Using RADIUS as a sub for TACACS+

[icecream-guy]

Now, if *Microsoft* did TACACS+, that would blow just about everyone else away.

I think MS ISE will support TACACS+

Dain Bramage

[wintermute000]

Fundamentally though this is a limitation in IOS - doesn't help 'in reality' but its really IOS's inability to do RBAC based on RADIUS than any fundamental limitation on RADIUS itself.

Exhibit A: Any NGFW, you can do RBAC roles, assign to different logins / profiles, and then auth them via any bloody protocol you want.

On the open source side, tac_plus is quite common esp. in ISP / service provider land. I'm not sure of the exact feature-set comparison vs ISE.

Speaking tactically (hahahaha) though this is the last of your $VENDOR worries IMO, the big C will always be there because their switches carry the same logo, end of story. Your best chance is a big SD-Access push that inevitably turns into a dumpster fire, and then they end up hating ISE because of the golden rule of NAC - any NAC is painful, so if ISE is their first encounter, they will hate it by default. lol

MS don't care, they're trying to take AD DS out the back and shoot it, like they would care about TACACS. LDAP/RADIUS/TACACS/kerberos etc. is old school and busted in cloud, its SAML/OIDC or GTFO, any use-cases that aren't neatly covered can go jump lol.
I am laughing now imagining a bunch of offshored CCNA's trying to configure SAML on a router (yeah I know its web based, but its still funny).

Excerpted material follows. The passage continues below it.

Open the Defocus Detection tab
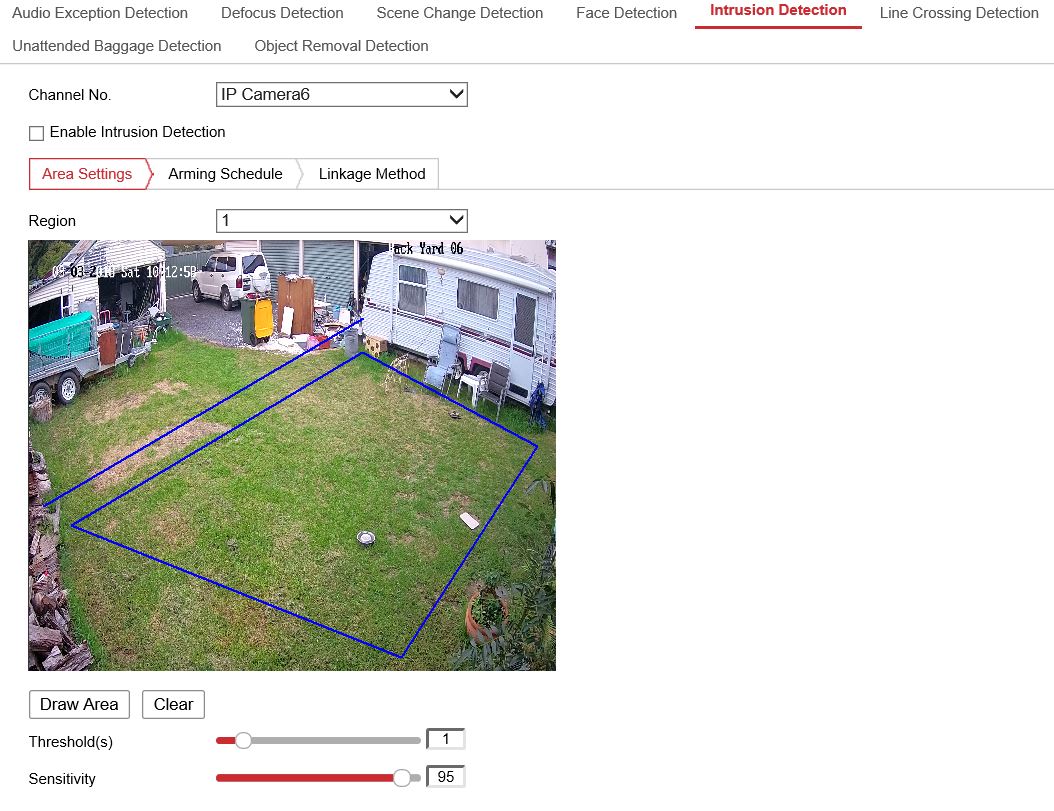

Also, since we're doing $VENDOR talk, I'll just leave this here (before you get worked up, this is not a NAC, its an identity server)
Administration Guide | FortiAuthenticator 6.4.1 | Fortinet Documentation Library

[deanwebb]

Very good points about SAML - and I'll make a point that even RBAC is being talked about as something that needs to give way in favor of ABAC. You start with RBAC (role-based) and then graduated to ABAC (attribute-based).